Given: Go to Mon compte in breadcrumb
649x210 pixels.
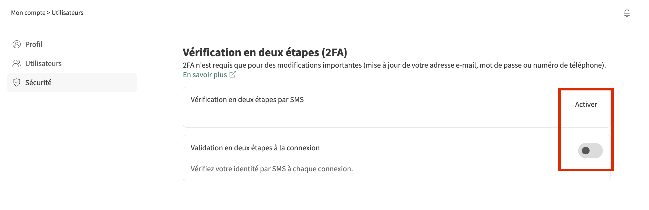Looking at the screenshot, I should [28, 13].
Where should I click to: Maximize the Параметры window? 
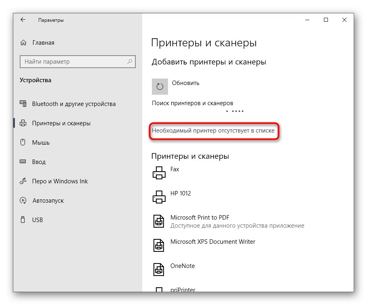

##############################

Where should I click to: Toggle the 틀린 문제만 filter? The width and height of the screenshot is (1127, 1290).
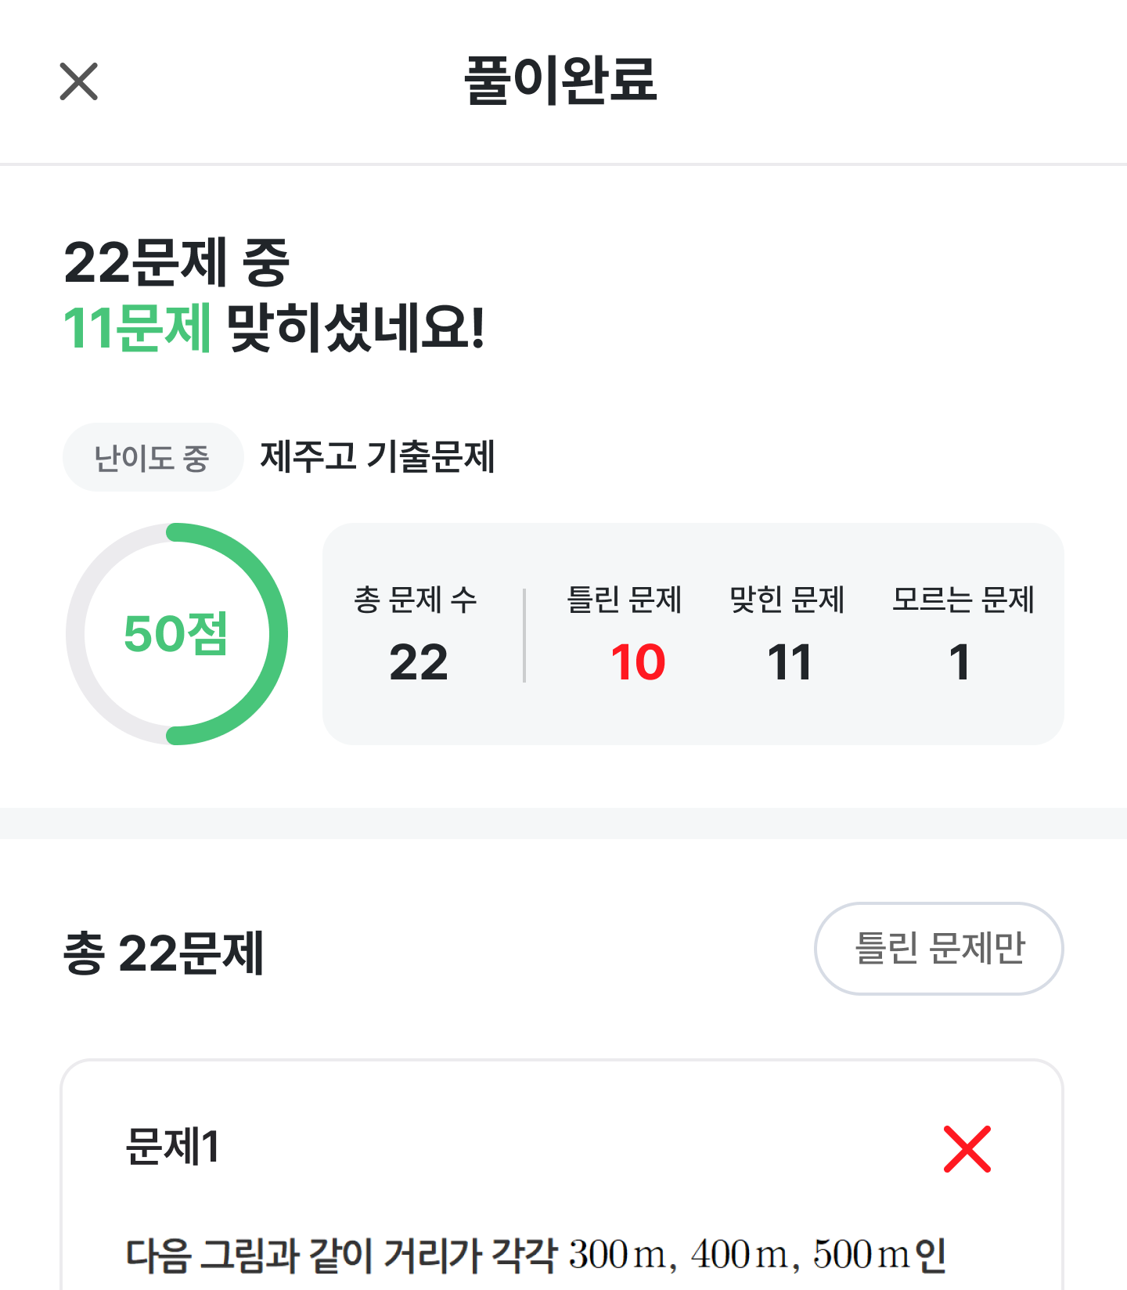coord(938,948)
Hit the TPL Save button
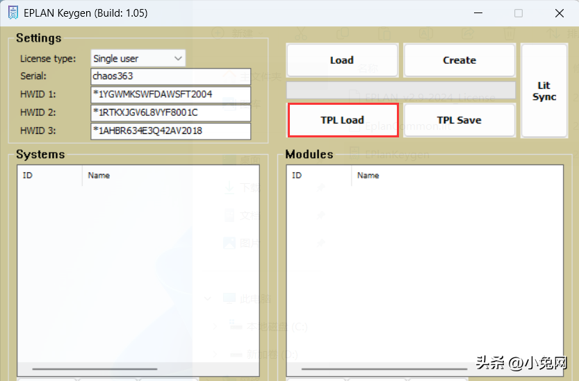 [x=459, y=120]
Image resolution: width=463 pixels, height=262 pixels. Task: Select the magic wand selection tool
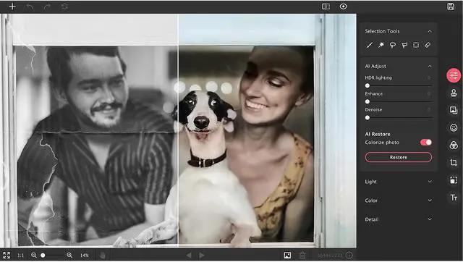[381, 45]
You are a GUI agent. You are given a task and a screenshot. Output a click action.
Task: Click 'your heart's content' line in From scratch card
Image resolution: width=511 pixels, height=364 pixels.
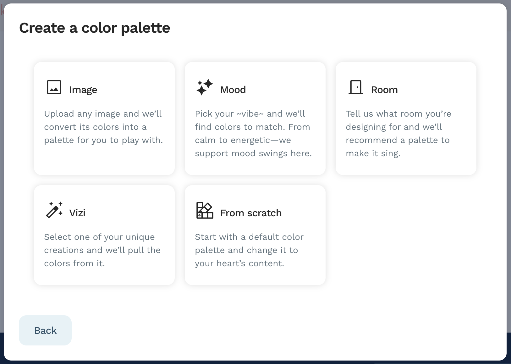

##############################

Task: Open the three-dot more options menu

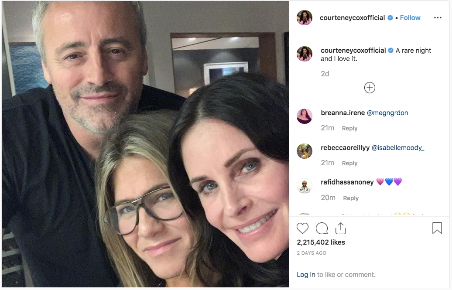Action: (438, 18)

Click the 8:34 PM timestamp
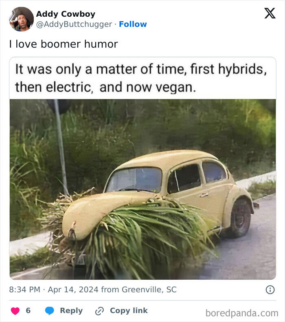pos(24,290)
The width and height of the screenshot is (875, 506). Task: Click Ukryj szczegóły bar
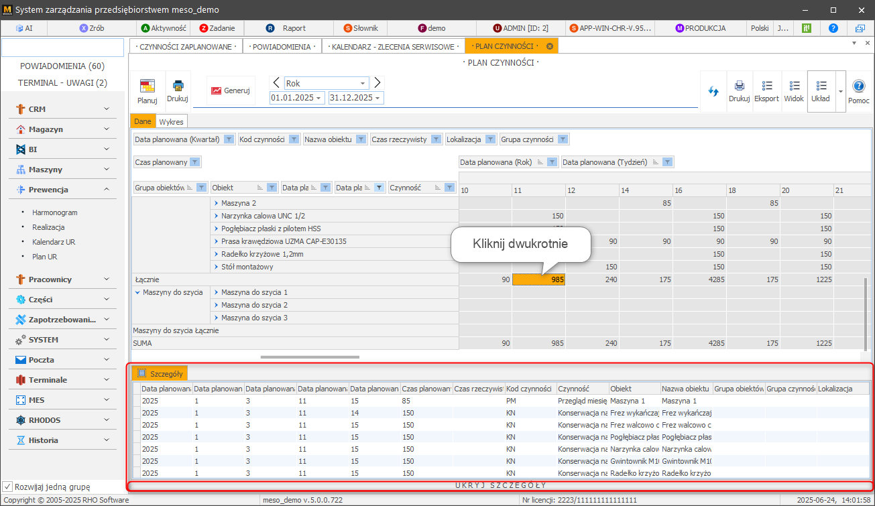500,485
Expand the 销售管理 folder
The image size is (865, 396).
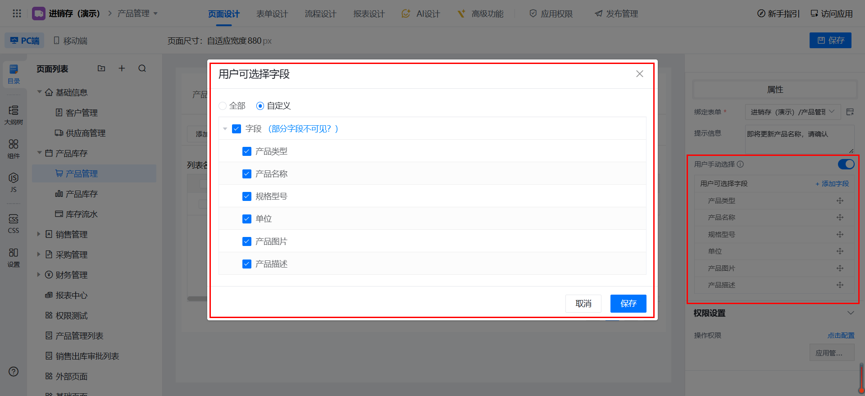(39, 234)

##############################

__Exercise details__. Once the line with "Given: Go to Mon compte in breadcrumb" is found above, print it and every line after it through the line with "Where should I click to: Maximize", exactly. Pictures stay out.

__Written solution__.
Given: Go to Mon compte in breadcrumb
649x210 pixels.
Looking at the screenshot, I should [28, 13].
Where should I click to: Maximize the Параметры window? 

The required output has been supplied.